The pink bats were out and mothers of all kinds filled the stadium at Nationals Park today. Behind another brilliant start by pitcher Livan Hernandez, the Nationals took the rubber game in a 3-2 victory over the Florida Marlins. The win means that the Nationals will end their most recent homestand with a 4-2 record and they now have an 11-8 record at home this season.
Against the Marlins, Livo displayed the same skill that has led to a rebirth of sorts for him this season. He threw tons of junk, varied the speeds on his pitches, and never let the Marlins get too comfortable at the plate against him. Hernandez put up goose eggs through the first five innings and his only blemish was leaving a sinker hanging to Hanley Ramirez. Ramirez gave the misplaced pitch a new home in the RF bleacher. Livan walked only one batter, meaning that in the last four games, the Nationals' starting pitchers have pitched 26 innings and walked only 2. For the third time this season Hernandez exceeded 100 pitches, finishing with 110, and has now gone seven or more innings in all of his starts except for his most recent one versus the Braves. In addition to his efforts on the mound, he laid down two perfect bunts, bringing his total to 4 for the season, two shy of last year's Nationals sacrifice leader, Jordan Zimmerman.
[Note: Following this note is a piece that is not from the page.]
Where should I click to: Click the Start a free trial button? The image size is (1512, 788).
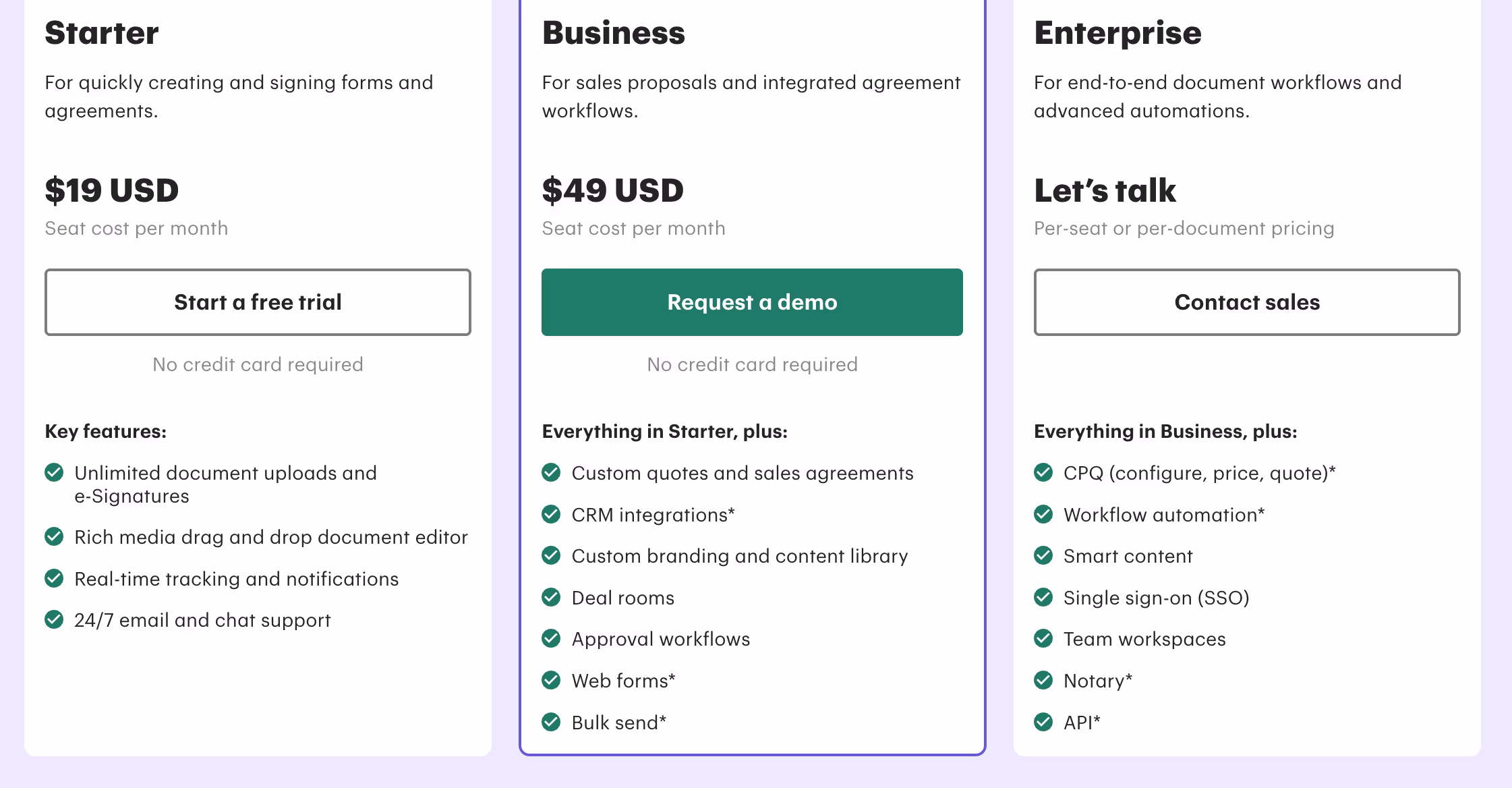point(258,302)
The game was handed to the Washington bullpen in the eighth inning and Sean Burnett came into face Chris Coghlan. After letting Coghlan single to center, Burnett was replaced by the Nationals set-up man, Tyler Clippard, who was making his sixteenth appearance of the season. Clippard followed Burnett's lead and let up a bloop single to Wes Helms and then walked Hanley Ramirez. The next batter, Jorge Cantu, knocked in Coghlan with a sacrifice hit to Josh Willingham and the Nationals lost there one run lead. As badly as the first three batters went for Clippard, that is how well it went for the next two. In a battle against Dan Uggla, Clippard was able to get the strikeout on a slider that got foul tipped into the glove of Ivan Rodriguez. The next batter, John Baker, made poor contact with a Clippard changeup and grounded out to Adam Kennedy. Clippard had blown the lead the night before as well, but was picked up by the lineup in a comeback win. Today was a repeat of history.